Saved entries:
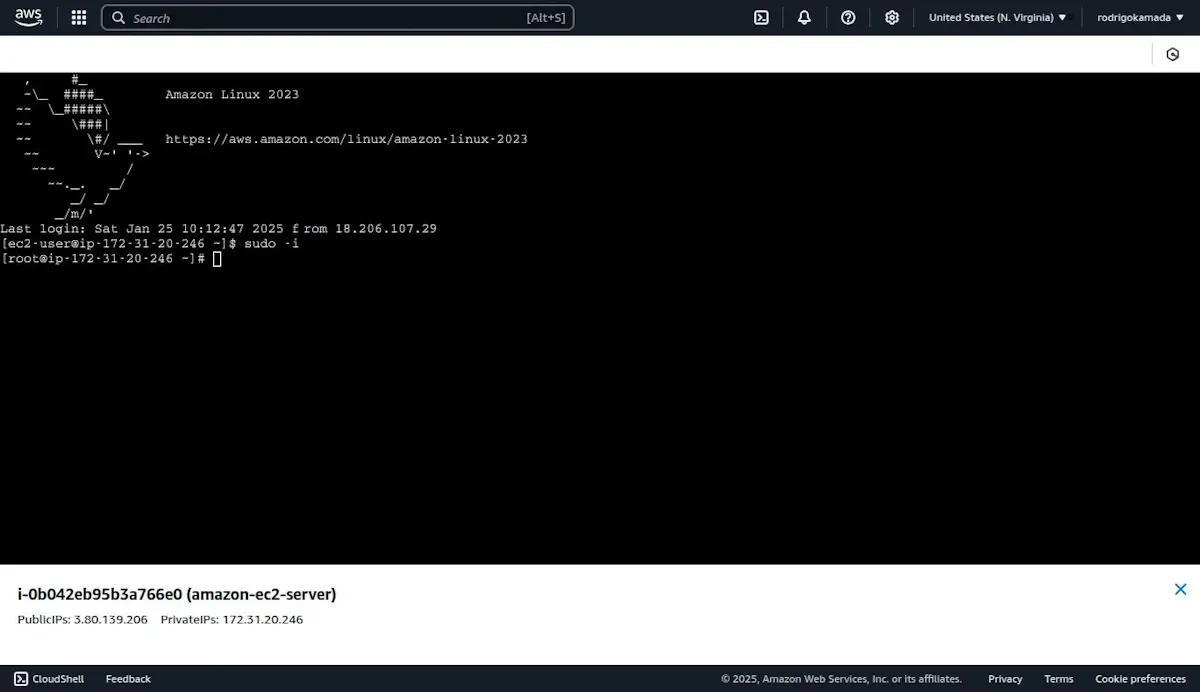Click the terminal prompt cursor area
Viewport: 1200px width, 692px height.
click(x=217, y=259)
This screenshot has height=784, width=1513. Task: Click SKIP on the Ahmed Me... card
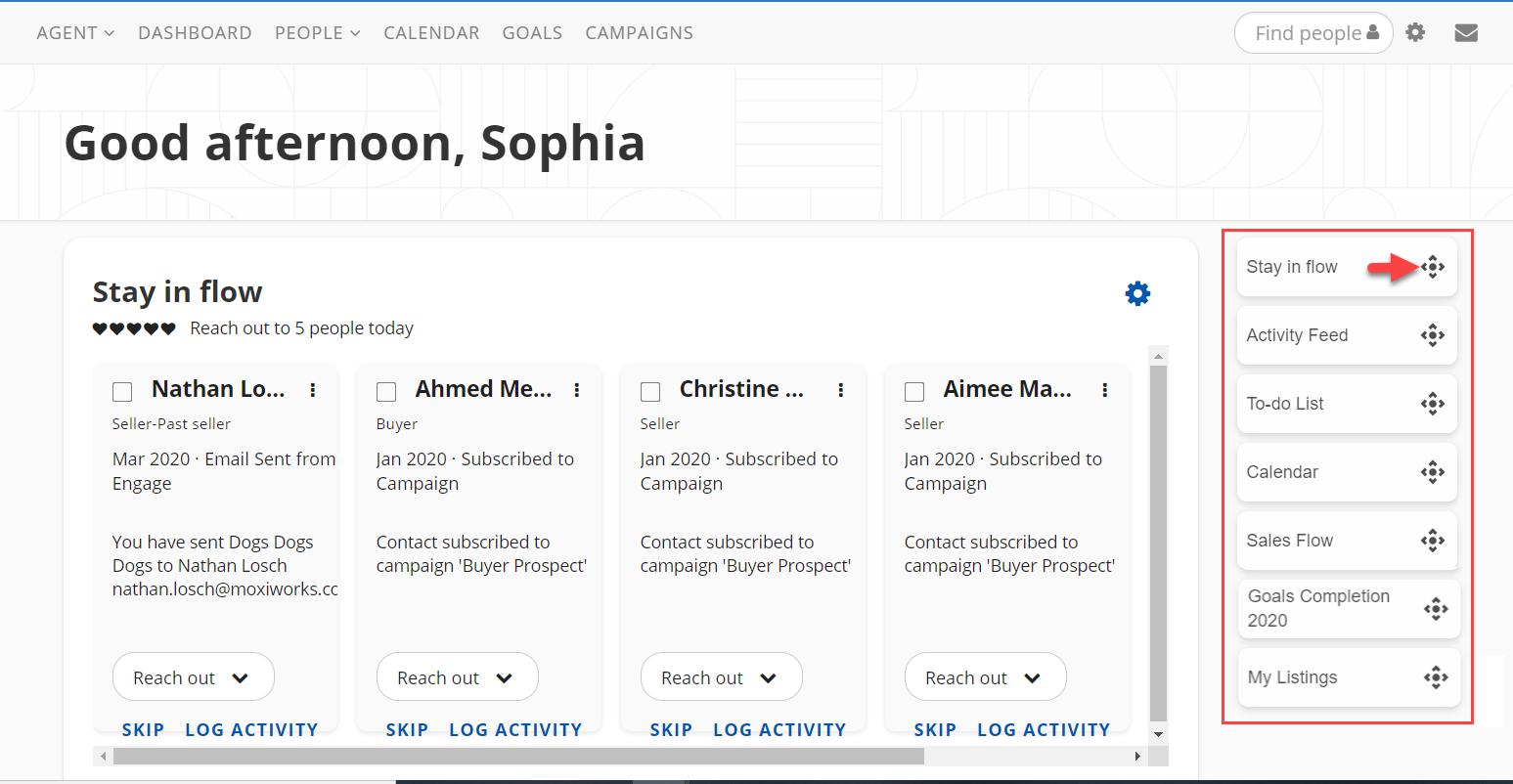tap(407, 729)
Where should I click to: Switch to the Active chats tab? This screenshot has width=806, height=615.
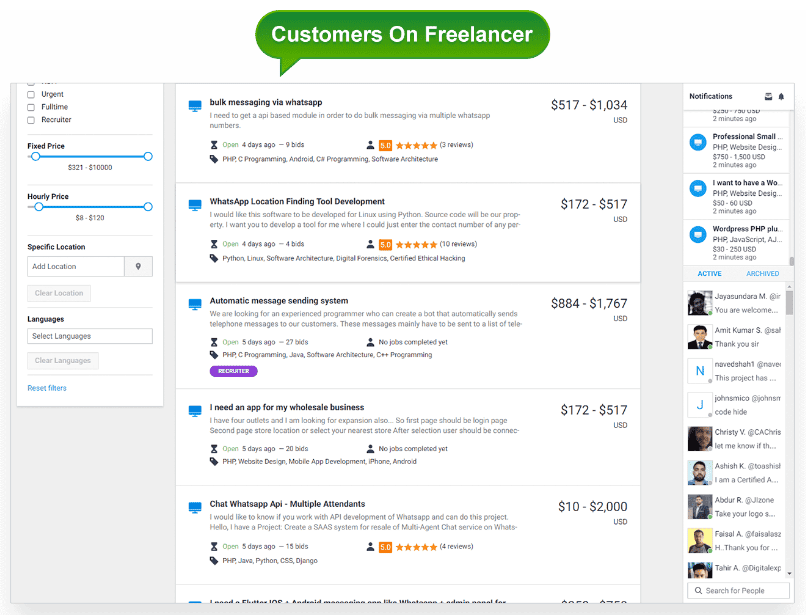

How to complete this task: Your output must consist only of the lines from the line with "This screenshot has height=784, width=1513." through the final line of the data, both included, reproduced exactly and free of pictures.

Task solution:
This screenshot has height=784, width=1513. Task: Click SKIP on the Ahmed Me... card
tap(407, 729)
Where should I click to: Switch to the Active chats tab? This screenshot has width=806, height=615.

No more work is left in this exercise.